The communication module 190 may support establishing a direct (e.g., wired) communication channel or a wireless communication channel between the electronic device 101 and the external electronic device (e.g., the electronic device 102, the electronic device 104, or the server 108) and performing communication via the established communication channel. The communication module 190 may include one or more CPs that are operable independently from the processor 120 (e.g., the AP) and support a direct (e.g., wired) communication or a wireless communication. According to an embodiment, the communication module 190 may include a wireless communication module 192 (e.g., a cellular communication module, a short-range wireless communication module, or a global navigation satellite system (GNSS) communication module) or a wired communication module 194 (e.g., a local area network (LAN) communication module, or a power line communication (PLC) module). A corresponding one of these communication modules may communicate with the external electronic device 104 via the first network 198 (e.g., a short-range communication network, such as Bluetooth™, wireless-fidelity (Wi-Fi) direct, or infrared data association (IrDA)) or the second network 199 (e.g., a long-range communication network, such as a legacy cellular network, a fifth generation (5G) network, a next-generation communication network, the Internet, or a computer network (e.g., a LAN or a wide area network (WAN)). These various types of communication modules may be implemented as a single component (e.g., a single chip), or may be implemented as multiple components (e.g., multiple chips) separate from each other. The wireless communication module 192 may identify and authenticate the electronic device 101 in a communication network, such as the first network 198 or the second network 199, using subscriber information (e.g., international mobile subscriber identity (IMSI)) stored in the SIM 196.
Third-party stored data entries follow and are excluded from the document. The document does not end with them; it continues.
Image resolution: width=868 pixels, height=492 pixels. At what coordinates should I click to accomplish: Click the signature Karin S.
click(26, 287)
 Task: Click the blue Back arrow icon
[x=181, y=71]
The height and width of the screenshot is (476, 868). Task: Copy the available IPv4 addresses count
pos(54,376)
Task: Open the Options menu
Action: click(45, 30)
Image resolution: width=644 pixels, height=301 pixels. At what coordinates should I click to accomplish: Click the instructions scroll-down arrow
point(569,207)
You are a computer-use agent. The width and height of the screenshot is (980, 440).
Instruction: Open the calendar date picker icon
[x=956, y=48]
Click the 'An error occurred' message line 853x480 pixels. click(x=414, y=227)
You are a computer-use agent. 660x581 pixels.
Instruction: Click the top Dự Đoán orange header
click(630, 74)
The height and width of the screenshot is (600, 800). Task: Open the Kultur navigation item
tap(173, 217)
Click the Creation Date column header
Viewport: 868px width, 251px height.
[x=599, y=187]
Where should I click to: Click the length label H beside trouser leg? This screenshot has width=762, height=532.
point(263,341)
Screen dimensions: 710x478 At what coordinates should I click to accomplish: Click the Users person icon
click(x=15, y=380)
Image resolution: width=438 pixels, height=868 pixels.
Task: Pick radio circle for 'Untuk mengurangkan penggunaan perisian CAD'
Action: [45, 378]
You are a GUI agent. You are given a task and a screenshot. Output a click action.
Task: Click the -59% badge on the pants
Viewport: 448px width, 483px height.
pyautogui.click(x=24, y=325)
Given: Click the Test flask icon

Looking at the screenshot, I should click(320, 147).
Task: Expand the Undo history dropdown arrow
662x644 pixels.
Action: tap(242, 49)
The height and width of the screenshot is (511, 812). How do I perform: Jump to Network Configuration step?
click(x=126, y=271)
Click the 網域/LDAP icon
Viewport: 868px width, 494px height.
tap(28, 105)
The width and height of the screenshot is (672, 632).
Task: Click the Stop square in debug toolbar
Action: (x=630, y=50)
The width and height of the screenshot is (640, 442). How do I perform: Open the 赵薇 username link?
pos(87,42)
The wireless communication module 192 may support a 5G network, after a 4G network, and next-generation communication technology, e.g., new radio (NR) access technology. The NR access technology may support enhanced mobile broadband (eMBB), massive machine type communications (mMTC), or ultra-reliable and low-latency communications (URLLC). The wireless communication module 192 may support a high-frequency band (e.g., the mmWave band) to achieve, e.g., a high data transmission rate. The wireless communication module 192 may support various technologies for securing performance on a high-frequency band, such as, e.g., beamforming, massive multiple-input and multiple-output (massive MIMO), full dimensional MIMO (FD-MIMO), array antenna, analog beam-forming, or large scale antenna. The wireless communication module 192 may support various requirements specified in the electronic device 101, an external electronic device (e.g., the electronic device 104), or a network system (e.g., the second network 199). According to an embodiment, the wireless communication module 192 may support a peak data rate (e.g., 20 Gbps or more) for implementing eMBB, loss coverage (e.g., 164 dB or less) for implementing mMTC, or U-plane latency (e.g., 0.5 ms or less for each of downlink (DL) and uplink (UL), or a round trip of 1 ms or less) for implementing URLLC.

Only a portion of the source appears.